Where the word "computer" occurs in a line of the data, return the whole line.

Start of DATA RECORDS

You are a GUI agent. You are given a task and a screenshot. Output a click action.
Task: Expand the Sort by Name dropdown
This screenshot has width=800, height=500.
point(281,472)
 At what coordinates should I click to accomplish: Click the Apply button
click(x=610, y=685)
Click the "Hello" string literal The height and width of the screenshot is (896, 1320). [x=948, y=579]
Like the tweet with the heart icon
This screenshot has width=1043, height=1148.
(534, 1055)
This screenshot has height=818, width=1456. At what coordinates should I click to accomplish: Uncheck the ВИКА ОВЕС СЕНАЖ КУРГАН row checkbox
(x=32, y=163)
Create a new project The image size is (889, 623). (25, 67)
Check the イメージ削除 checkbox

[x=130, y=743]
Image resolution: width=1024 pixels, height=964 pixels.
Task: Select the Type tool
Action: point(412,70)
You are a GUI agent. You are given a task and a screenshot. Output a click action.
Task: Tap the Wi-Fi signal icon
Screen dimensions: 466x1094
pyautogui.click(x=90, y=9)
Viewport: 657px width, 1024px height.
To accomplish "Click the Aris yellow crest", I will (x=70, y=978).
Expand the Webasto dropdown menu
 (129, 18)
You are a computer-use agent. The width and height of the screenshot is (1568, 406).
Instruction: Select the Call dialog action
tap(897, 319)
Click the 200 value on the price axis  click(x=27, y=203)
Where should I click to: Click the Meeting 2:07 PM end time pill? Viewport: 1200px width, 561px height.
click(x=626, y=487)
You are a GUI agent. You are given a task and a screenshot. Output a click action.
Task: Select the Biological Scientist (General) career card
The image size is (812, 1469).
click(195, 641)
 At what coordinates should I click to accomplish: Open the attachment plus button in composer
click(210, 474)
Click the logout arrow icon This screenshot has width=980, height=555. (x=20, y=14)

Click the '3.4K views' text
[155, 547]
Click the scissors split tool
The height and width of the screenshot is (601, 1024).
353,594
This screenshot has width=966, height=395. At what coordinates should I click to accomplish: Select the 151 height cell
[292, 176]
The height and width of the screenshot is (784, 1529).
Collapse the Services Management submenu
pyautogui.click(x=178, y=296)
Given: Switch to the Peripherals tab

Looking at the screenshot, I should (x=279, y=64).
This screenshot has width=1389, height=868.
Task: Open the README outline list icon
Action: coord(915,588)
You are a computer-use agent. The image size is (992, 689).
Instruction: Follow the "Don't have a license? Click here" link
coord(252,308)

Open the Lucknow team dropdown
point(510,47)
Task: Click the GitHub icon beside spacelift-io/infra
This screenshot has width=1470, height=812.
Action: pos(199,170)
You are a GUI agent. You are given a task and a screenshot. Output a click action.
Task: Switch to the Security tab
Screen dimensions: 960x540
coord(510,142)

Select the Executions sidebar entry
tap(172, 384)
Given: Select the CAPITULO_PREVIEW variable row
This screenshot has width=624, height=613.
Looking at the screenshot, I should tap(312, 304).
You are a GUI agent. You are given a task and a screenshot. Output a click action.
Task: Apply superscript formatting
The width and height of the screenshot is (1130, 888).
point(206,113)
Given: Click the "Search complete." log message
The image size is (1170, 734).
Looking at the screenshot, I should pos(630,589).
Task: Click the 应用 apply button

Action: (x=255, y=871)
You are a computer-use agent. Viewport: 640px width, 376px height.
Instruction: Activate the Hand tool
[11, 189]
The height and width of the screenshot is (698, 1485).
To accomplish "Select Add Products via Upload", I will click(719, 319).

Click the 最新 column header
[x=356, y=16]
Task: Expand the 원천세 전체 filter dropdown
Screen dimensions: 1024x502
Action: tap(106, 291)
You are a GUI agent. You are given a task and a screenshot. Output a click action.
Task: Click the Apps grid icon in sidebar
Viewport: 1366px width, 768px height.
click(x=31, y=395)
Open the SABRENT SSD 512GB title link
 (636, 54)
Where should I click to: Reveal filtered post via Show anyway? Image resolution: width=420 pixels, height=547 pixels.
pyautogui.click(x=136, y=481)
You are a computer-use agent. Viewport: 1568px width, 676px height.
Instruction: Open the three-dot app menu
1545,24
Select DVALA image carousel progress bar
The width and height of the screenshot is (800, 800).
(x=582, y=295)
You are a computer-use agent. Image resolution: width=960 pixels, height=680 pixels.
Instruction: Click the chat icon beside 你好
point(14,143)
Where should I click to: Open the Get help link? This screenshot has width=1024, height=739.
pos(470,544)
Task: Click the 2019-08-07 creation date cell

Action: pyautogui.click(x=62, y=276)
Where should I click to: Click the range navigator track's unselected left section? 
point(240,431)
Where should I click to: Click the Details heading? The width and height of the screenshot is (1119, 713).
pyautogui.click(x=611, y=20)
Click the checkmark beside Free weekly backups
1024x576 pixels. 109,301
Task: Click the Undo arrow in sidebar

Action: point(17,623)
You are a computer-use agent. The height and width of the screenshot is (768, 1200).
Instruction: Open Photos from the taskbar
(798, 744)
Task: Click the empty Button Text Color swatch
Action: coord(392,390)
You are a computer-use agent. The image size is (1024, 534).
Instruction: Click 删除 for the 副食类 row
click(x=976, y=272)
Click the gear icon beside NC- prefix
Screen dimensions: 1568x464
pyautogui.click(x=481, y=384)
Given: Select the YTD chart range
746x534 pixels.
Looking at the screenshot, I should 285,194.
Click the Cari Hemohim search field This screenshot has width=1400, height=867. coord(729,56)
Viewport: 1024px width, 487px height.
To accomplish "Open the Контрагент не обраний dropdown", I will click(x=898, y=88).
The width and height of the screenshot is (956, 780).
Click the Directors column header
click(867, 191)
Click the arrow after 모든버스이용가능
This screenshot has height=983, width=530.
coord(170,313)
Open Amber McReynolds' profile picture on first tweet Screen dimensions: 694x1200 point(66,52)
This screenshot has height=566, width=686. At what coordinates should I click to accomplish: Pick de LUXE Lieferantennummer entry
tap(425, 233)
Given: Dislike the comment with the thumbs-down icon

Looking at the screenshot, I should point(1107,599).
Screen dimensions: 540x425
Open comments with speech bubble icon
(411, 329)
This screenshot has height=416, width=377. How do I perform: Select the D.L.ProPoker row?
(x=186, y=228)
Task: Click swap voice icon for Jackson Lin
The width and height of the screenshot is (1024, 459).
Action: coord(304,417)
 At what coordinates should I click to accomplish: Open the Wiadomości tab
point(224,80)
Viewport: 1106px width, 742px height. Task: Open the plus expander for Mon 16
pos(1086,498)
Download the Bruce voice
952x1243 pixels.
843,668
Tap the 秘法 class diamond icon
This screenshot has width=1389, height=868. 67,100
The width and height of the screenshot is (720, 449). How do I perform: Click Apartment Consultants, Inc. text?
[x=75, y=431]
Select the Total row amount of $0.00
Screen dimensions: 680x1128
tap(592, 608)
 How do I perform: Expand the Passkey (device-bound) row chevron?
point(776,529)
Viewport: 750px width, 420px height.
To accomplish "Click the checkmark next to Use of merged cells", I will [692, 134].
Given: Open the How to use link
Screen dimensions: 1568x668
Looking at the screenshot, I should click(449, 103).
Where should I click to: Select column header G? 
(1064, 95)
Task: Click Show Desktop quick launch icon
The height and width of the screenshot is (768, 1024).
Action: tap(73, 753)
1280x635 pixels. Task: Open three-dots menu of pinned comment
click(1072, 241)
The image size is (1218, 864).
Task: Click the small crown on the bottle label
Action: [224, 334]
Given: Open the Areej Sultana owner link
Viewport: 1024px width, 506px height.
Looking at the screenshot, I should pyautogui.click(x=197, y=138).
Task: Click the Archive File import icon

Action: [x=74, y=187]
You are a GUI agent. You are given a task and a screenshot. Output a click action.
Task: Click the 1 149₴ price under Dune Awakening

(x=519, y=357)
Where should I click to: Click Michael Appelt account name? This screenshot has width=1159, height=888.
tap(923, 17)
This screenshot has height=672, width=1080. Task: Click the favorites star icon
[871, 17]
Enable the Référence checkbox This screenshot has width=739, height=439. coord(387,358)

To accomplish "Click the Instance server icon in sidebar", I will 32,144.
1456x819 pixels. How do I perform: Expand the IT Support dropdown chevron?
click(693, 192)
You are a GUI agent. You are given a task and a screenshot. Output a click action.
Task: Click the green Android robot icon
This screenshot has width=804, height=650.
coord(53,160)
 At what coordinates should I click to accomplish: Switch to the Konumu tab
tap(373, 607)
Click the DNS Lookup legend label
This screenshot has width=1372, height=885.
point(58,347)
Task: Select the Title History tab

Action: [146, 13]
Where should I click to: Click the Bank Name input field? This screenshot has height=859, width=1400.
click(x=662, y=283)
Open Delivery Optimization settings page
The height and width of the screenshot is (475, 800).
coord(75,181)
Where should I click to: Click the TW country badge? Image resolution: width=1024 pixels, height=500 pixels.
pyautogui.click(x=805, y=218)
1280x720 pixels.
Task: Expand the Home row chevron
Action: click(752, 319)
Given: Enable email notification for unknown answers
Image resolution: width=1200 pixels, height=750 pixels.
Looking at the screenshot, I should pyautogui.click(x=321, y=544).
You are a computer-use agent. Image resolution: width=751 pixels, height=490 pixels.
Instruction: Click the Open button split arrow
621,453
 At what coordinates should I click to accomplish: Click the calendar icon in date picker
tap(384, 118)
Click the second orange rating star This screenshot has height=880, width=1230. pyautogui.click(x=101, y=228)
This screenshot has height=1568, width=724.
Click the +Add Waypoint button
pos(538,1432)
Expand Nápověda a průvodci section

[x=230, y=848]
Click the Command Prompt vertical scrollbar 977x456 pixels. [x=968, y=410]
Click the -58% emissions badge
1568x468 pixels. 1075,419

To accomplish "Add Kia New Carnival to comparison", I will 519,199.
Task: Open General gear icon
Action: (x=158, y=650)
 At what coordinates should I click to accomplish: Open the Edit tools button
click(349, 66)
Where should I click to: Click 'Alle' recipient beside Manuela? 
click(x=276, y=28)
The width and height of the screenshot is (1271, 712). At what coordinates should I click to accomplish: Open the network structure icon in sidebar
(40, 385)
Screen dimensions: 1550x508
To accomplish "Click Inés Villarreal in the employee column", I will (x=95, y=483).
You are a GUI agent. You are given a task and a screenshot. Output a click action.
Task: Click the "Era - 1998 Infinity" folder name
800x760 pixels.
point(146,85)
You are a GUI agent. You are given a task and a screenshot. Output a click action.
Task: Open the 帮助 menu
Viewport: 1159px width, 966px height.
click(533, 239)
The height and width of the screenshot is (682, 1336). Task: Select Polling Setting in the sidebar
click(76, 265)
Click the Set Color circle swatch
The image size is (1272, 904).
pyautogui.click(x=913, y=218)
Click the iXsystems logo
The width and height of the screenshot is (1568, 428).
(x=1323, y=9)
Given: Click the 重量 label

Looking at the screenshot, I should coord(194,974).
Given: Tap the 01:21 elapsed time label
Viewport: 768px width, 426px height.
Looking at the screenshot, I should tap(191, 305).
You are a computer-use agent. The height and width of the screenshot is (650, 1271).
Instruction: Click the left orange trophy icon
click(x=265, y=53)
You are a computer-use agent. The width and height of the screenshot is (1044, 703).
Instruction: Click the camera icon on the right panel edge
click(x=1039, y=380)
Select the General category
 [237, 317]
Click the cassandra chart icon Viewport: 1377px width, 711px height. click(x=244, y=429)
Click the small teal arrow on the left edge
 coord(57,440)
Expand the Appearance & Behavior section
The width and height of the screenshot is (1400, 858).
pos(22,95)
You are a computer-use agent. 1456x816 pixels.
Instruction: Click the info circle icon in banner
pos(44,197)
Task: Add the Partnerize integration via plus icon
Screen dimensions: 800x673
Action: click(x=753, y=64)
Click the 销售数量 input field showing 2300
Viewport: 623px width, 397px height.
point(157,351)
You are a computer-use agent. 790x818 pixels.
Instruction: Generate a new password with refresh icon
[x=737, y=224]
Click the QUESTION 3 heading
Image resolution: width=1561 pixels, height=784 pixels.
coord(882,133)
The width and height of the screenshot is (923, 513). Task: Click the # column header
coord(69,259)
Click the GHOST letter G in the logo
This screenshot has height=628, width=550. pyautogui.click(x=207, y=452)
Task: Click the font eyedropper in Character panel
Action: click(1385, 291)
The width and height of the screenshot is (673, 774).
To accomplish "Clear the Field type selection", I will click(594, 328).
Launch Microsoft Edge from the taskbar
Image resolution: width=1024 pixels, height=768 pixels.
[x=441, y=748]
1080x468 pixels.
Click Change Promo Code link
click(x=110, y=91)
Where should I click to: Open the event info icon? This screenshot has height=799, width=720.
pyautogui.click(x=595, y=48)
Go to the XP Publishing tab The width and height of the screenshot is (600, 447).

End of DATA RECORDS

## TASK OUTPUT
You are a computer-use agent. The width and height of the screenshot is (1568, 406).
You are a computer-use agent. The image size is (992, 689).
You are a computer-use agent. Viewport: 640px width, 376px height.
You are a computer-use agent. Viewport: 1568px width, 676px height.
You are a computer-use agent. Image resolution: width=960 pixels, height=680 pixels.
You are a computer-use agent. The height and width of the screenshot is (768, 1200).
You are a computer-use agent. The image size is (1024, 534).
You are a computer-use agent. Image resolution: width=751 pixels, height=490 pixels.
You are a computer-use agent. The height and width of the screenshot is (650, 1271).
You are a computer-use agent. The width and height of the screenshot is (1044, 703).
You are a computer-use agent. 1456x816 pixels.
You are a computer-use agent. 790x818 pixels.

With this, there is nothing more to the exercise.